J’écris pas

J’écris pas. C’est pas bon signe. Je fais pas à manger non plus. Enfin bon, là je suis en train d’écrire, donc c’est meilleur signe! Le rangement, c’est pas trop ça non plus. Mais hier soir j’ai fait de l’ordre dans la cuisine afin de pouvoir cuisiner une soupe aux pois jaunes… que je n’avais pas. (Note: passer à la Migros en rentrant.)
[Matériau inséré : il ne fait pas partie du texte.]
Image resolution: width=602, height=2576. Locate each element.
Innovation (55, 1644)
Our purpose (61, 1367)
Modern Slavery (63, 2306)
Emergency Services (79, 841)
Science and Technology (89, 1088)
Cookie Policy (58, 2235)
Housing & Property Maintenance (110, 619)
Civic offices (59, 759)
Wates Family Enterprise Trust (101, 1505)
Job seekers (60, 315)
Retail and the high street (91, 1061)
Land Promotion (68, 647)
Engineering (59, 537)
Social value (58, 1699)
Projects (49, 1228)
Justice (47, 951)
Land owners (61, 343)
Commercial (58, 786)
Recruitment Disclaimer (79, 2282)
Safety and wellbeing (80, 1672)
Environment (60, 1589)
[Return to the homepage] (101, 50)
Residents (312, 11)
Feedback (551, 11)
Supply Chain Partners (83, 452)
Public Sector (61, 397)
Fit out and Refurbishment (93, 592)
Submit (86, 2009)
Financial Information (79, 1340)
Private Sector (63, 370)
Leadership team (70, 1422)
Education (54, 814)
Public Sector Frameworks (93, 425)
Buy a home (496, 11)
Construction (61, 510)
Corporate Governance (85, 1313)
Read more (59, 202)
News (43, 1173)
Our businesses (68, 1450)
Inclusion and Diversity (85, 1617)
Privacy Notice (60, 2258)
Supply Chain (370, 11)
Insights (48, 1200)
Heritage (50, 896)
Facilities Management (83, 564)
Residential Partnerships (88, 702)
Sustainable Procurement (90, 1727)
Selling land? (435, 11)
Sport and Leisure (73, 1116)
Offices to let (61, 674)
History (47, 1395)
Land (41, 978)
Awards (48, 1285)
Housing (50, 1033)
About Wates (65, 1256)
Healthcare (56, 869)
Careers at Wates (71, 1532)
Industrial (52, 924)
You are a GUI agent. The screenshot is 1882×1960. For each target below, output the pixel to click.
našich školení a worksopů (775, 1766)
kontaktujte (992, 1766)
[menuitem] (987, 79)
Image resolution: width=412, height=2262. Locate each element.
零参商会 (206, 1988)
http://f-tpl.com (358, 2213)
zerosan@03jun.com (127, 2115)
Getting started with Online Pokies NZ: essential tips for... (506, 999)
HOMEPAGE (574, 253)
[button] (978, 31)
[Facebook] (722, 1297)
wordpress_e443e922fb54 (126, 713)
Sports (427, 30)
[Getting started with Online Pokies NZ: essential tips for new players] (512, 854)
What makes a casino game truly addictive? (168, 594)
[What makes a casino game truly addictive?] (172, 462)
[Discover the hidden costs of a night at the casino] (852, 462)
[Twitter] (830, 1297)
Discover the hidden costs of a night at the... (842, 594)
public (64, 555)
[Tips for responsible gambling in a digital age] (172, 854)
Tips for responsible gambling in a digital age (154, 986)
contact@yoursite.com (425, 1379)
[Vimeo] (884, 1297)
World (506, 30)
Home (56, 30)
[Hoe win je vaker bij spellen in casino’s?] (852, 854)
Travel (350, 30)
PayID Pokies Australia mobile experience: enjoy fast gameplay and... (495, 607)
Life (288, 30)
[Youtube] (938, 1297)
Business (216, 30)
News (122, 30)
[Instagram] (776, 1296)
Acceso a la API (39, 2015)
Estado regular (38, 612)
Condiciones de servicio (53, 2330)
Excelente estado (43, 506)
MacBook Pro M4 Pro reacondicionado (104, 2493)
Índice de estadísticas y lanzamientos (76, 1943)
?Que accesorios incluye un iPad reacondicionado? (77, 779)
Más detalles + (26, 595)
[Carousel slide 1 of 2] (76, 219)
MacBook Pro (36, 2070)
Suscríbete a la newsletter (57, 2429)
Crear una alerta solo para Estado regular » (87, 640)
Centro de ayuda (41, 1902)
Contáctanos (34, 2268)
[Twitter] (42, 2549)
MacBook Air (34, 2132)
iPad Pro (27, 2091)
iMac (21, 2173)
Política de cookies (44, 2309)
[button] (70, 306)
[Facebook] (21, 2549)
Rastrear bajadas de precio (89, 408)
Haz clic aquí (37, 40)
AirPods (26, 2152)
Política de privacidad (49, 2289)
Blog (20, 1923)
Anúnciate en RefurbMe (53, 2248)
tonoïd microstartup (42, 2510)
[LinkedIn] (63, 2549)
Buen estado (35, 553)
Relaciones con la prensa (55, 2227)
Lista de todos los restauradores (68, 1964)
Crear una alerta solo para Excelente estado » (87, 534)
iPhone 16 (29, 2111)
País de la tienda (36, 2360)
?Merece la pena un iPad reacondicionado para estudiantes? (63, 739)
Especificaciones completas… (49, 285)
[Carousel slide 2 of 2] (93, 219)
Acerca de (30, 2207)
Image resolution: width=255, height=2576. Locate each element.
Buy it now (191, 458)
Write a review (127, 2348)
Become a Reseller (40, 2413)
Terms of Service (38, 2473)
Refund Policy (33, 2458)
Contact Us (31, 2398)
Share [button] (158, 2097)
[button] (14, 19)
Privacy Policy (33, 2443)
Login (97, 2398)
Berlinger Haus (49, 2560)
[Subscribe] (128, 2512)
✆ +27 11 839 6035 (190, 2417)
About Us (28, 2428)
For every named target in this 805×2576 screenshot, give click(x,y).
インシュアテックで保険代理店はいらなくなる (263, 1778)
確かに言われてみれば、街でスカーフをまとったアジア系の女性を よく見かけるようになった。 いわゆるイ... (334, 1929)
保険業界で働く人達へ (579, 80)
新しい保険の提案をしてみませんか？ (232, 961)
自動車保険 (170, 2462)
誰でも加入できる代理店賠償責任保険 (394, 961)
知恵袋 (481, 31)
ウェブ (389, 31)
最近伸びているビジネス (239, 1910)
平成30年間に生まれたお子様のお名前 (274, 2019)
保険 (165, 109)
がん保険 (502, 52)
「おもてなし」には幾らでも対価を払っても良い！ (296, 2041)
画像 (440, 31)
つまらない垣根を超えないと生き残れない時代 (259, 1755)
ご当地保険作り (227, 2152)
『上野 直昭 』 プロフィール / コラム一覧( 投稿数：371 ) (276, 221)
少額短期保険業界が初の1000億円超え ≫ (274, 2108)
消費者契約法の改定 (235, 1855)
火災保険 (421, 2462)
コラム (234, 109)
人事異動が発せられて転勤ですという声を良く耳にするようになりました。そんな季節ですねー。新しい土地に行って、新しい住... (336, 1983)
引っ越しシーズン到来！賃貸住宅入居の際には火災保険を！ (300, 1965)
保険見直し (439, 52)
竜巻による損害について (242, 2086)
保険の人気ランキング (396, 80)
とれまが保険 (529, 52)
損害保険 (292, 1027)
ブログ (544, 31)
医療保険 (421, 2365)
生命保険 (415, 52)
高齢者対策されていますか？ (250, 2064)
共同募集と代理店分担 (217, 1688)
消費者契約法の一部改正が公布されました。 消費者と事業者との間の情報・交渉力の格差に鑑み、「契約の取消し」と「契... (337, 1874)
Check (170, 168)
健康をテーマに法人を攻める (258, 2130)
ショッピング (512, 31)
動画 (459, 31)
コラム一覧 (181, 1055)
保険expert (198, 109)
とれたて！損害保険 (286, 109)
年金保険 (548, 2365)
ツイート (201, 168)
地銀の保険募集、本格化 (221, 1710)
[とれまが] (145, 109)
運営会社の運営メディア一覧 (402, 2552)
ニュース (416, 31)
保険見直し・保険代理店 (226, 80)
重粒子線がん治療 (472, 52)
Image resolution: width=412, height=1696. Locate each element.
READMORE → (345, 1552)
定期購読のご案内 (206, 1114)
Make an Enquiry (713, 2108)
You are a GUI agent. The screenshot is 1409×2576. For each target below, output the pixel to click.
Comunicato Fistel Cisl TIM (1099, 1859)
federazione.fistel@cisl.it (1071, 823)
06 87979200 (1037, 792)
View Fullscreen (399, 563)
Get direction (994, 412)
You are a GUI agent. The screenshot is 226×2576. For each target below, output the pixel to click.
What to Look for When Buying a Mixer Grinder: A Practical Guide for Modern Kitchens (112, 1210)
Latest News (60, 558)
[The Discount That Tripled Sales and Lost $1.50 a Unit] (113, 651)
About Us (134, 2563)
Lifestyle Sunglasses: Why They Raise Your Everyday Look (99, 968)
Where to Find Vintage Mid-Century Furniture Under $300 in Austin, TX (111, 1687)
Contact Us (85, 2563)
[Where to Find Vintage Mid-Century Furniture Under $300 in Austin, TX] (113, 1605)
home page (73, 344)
Il y a des périodes comme ça où on est en mode survie. Où certaines choses du quotidien deviennent insurmontables. Faire à manger. Où les contrariétés et les tuiles s’accumulent, parfois sans faute de notre part, parfois parce que c’est une conséquence inévitable de nager trop longtemps en mode survie. En vrac: une selle de vélo volée, un balcon à “dénuder” sans délai, une attaque de chat, des impôts qui commencent à chauffer, des proches malades, des imprévus professionnels… Rien d’ingérable, mais quand on n’a pas d’amortisseurs, ça fait vite un peu tape-cul et on s’en prend plein le dos.

Mais que vous ne vous inquiétiez pas. J’écris, là. Je suis allée au théâtre, aussi (voir Une chambre en Inde, que je recommande vivement — en allant 2h avant à Beaulieu, vous pouvez vous mettre en liste d’attente et avez toutes vos chances d’avoir une place), je retourne au cinéma (voire entre autres Les Dames, un film qui tape “juste” je trouve), je reprends le judo, je vais me promener avec mes voisines…

J’ai envie de prendre des cours de pilotage de drône. Oh, je sais que je peux apprendre toute seule (et je me suis déjà amusée un peu), mais faire un cours, ça me plait comme idée. Pour le fun.

J’essaie de me mettre au crochet et au tricotin. C’est sympa le tricotin. Et sur YouTube il y a Jimmy Tricotin.

J’apprends à me ménager un peu plus, au travail comme en dehors. Dire non, bon sang, c’est pas facile, surtout quand tout notre être crie “oui! oui! j’arrive!” J’apprends à me faire violence, du coup, pour me préserver. Ça semble paradoxal, mais c’est bien ça. Je vois à quel point ça ne me vient pas naturellement, de défendre mes intérêts.

J’ai pris conscience que je “cadre” une grande partie de mes activités. Même le plaisir. Sur ma liste de choses à faire, “aller au cinéma” côtoie “faire la compta 2017”. Parce que j’ai le sentiment que si je ne fais pas de me faire plaisir une obligation, je ne vais jamais le faire. Et c’est pas juste une impression. Vous avez vu comme c’est tordu? Je cherche encore la clé.

Je vais donc résister à la tentation de terminer cet article par une liste des choses que je veux faire. Autant je peine à me fixer des objectifs à long terme et à m’y investir, autant mon quotidien semble régi par une succession de mini-objectifs. J’essaie d’apprendre à faire autrement.